=== Task data ===

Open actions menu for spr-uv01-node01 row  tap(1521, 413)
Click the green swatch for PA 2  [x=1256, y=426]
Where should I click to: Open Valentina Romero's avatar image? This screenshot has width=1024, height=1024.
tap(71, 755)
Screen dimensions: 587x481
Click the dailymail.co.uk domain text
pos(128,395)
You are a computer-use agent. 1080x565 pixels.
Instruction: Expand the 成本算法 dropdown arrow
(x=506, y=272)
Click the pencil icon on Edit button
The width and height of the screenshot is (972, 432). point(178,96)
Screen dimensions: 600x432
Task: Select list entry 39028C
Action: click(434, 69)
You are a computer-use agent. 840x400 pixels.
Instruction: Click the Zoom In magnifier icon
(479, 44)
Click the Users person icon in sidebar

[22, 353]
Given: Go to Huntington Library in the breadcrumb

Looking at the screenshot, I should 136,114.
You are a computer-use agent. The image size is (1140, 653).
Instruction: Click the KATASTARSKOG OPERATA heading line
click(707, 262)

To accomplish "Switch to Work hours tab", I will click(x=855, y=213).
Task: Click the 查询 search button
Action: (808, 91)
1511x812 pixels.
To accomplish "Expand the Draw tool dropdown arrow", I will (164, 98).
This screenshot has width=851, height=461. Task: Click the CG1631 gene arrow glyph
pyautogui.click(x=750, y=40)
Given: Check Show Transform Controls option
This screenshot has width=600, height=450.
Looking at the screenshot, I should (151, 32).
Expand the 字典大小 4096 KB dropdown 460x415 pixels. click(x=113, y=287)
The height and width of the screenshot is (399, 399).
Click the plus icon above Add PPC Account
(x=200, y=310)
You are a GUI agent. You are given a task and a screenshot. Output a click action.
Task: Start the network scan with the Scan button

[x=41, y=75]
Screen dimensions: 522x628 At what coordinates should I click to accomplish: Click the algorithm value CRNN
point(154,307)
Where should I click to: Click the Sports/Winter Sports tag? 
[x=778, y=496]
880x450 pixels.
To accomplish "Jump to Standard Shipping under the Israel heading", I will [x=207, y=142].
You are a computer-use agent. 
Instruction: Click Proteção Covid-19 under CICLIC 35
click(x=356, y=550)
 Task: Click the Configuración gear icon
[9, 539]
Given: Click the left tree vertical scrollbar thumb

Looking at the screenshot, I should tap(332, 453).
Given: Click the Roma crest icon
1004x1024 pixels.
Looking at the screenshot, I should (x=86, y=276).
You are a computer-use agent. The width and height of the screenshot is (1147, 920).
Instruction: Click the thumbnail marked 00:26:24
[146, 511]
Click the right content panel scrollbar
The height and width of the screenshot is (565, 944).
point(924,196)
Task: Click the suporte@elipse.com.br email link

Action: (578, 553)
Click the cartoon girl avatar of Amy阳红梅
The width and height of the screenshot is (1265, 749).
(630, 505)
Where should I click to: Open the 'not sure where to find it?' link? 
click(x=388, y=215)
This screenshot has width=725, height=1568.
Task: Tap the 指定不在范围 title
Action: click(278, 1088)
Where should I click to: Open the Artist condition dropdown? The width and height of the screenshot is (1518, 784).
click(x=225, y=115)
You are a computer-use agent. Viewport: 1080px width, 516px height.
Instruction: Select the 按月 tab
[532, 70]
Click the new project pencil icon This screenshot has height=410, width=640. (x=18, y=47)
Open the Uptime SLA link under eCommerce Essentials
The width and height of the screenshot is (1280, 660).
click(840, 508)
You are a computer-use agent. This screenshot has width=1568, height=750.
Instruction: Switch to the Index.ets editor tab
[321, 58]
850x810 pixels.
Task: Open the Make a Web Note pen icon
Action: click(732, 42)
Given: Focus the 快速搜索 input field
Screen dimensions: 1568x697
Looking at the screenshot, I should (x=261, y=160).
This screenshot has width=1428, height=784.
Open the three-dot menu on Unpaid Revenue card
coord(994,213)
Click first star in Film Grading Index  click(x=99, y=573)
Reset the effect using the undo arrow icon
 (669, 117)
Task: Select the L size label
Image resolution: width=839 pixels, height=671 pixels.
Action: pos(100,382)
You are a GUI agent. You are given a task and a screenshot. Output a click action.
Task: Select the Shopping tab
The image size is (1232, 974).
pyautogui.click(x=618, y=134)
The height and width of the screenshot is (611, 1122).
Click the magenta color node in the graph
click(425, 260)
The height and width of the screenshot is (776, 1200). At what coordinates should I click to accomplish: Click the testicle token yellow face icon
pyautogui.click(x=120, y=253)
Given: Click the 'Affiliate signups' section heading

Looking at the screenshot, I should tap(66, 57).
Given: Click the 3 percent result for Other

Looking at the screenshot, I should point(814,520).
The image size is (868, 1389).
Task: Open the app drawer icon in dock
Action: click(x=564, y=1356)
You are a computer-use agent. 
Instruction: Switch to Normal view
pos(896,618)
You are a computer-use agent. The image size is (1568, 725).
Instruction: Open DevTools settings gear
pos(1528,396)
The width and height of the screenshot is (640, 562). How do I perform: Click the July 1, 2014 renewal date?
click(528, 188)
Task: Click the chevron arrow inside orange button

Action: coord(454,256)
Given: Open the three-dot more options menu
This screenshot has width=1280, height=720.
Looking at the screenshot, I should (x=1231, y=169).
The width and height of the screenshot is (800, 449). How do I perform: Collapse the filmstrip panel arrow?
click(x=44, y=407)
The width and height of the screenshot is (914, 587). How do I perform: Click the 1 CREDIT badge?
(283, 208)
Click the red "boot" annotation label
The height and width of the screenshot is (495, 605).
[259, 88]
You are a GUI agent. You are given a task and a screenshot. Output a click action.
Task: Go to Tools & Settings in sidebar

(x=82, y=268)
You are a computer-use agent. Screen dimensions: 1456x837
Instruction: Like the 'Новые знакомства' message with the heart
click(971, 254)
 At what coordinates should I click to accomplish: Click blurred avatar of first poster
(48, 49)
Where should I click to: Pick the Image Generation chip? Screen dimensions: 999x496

===

## Task prompt
Filter the entries above and return only the lines holding "computer".

## Written response
You are a computer-use agent. 1080x565 pixels.
You are a computer-use agent. 840x400 pixels.
You are a computer-use agent. The image size is (1140, 653).
You are a computer-use agent. 
You are a computer-use agent. The width and height of the screenshot is (1147, 920).
You are a computer-use agent. Viewport: 1080px width, 516px height.
You are a computer-use agent. This screenshot has width=1568, height=750.
You are a computer-use agent. 
You are a computer-use agent. The image size is (1568, 725).
You are a computer-use agent. Screen dimensions: 1456x837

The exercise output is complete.